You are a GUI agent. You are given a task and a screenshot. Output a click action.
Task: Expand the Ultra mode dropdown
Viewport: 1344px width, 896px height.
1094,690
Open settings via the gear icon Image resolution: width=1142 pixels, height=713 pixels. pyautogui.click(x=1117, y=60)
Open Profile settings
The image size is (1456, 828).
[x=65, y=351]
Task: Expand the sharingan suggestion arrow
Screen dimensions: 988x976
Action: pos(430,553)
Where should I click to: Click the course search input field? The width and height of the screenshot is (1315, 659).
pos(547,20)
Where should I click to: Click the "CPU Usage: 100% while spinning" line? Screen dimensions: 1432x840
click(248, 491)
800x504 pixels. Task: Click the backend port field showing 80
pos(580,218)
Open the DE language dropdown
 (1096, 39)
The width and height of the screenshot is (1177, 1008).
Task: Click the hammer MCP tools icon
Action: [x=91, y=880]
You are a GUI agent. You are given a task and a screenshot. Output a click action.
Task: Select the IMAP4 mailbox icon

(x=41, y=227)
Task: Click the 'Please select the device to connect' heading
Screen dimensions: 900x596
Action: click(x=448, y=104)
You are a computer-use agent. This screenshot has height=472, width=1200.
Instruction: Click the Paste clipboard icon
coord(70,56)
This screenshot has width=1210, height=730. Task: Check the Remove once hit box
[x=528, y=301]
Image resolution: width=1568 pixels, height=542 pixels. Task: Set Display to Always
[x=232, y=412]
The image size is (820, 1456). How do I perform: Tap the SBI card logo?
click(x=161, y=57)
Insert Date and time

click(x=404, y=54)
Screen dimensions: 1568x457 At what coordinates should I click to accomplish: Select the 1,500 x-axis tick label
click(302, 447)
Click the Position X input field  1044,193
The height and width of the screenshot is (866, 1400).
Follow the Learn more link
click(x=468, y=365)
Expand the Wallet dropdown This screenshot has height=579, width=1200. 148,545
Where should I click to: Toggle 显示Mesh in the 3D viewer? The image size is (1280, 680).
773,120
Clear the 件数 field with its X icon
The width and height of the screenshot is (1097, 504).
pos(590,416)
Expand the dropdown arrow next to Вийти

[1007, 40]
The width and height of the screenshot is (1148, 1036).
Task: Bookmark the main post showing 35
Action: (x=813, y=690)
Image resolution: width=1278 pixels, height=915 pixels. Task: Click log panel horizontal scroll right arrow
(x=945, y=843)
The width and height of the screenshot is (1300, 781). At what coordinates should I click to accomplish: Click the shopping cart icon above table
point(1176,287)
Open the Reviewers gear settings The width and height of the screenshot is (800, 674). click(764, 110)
:::
# DIRECTIONS FOR THIS TASK
Give the data back in full, matching it character for character.

# SOLUTION FOR THIS EXERCISE
You are a GUI agent. You are given a task and a screenshot. Output a click action.
Task: Expand the Ultra mode dropdown
Viewport: 1344px width, 896px height.
1094,690
Open settings via the gear icon Image resolution: width=1142 pixels, height=713 pixels. pyautogui.click(x=1117, y=60)
Open Profile settings
The image size is (1456, 828).
[x=65, y=351]
Task: Expand the sharingan suggestion arrow
Screen dimensions: 988x976
Action: pos(430,553)
Where should I click to: Click the course search input field? The width and height of the screenshot is (1315, 659).
pos(547,20)
Where should I click to: Click the "CPU Usage: 100% while spinning" line? Screen dimensions: 1432x840
click(248, 491)
800x504 pixels. Task: Click the backend port field showing 80
pos(580,218)
Open the DE language dropdown
 (1096, 39)
The width and height of the screenshot is (1177, 1008).
Task: Click the hammer MCP tools icon
Action: [x=91, y=880]
You are a GUI agent. You are given a task and a screenshot. Output a click action.
Task: Select the IMAP4 mailbox icon

(x=41, y=227)
Task: Click the 'Please select the device to connect' heading
Screen dimensions: 900x596
Action: click(x=448, y=104)
You are a computer-use agent. This screenshot has height=472, width=1200.
Instruction: Click the Paste clipboard icon
coord(70,56)
This screenshot has width=1210, height=730. Task: Check the Remove once hit box
[x=528, y=301]
Image resolution: width=1568 pixels, height=542 pixels. Task: Set Display to Always
[x=232, y=412]
The image size is (820, 1456). How do I perform: Tap the SBI card logo?
click(x=161, y=57)
Insert Date and time

click(x=404, y=54)
Screen dimensions: 1568x457 At what coordinates should I click to accomplish: Select the 1,500 x-axis tick label
click(302, 447)
Click the Position X input field  1044,193
The height and width of the screenshot is (866, 1400).
Follow the Learn more link
click(x=468, y=365)
Expand the Wallet dropdown This screenshot has height=579, width=1200. 148,545
Where should I click to: Toggle 显示Mesh in the 3D viewer? The image size is (1280, 680).
773,120
Clear the 件数 field with its X icon
The width and height of the screenshot is (1097, 504).
pos(590,416)
Expand the dropdown arrow next to Вийти

[1007, 40]
The width and height of the screenshot is (1148, 1036).
Task: Bookmark the main post showing 35
Action: (x=813, y=690)
Image resolution: width=1278 pixels, height=915 pixels. Task: Click log panel horizontal scroll right arrow
(x=945, y=843)
The width and height of the screenshot is (1300, 781). At what coordinates should I click to accomplish: Click the shopping cart icon above table
point(1176,287)
Open the Reviewers gear settings The width and height of the screenshot is (800, 674). click(764, 110)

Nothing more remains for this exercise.